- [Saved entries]
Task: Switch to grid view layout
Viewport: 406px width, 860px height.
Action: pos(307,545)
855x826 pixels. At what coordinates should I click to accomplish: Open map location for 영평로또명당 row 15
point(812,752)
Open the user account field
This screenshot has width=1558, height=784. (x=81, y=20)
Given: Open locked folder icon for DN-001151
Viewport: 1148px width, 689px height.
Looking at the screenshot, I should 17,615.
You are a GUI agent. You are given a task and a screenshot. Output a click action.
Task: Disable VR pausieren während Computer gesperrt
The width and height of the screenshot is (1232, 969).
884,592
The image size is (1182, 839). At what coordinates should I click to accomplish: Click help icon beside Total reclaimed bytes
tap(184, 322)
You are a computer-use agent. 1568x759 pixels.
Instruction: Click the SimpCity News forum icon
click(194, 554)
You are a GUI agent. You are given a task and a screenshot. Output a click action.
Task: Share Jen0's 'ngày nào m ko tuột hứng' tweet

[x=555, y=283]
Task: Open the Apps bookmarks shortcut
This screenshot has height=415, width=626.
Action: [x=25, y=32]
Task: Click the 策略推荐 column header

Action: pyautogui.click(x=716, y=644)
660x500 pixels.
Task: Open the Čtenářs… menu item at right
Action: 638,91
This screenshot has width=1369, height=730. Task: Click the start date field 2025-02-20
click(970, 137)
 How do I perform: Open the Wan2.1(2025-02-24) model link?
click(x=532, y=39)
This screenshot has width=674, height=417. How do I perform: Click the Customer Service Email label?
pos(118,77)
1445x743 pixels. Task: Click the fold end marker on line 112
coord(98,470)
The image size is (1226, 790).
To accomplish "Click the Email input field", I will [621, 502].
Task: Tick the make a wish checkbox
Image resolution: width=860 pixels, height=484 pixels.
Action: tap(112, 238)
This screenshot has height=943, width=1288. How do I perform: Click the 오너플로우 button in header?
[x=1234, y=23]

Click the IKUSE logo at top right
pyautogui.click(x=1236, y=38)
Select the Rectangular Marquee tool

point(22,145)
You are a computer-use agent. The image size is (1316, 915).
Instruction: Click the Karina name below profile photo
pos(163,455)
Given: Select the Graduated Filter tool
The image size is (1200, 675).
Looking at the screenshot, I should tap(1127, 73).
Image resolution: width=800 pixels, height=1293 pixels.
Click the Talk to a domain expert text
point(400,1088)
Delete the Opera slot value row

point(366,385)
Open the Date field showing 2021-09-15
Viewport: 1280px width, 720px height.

- [PROBLEM TO WORK ON] Please show each line in the records above that contains "agent".

- [SOLUTION TO THE PROBLEM]
You are a GUI agent. You are given a task and a screenshot. Output a click action.
You are a computer-use agent. 1568x759 pixels.
You are a GUI agent. You are given a task and a screenshot. Output a click action.
You are a computer-use agent. The image size is (1316, 915).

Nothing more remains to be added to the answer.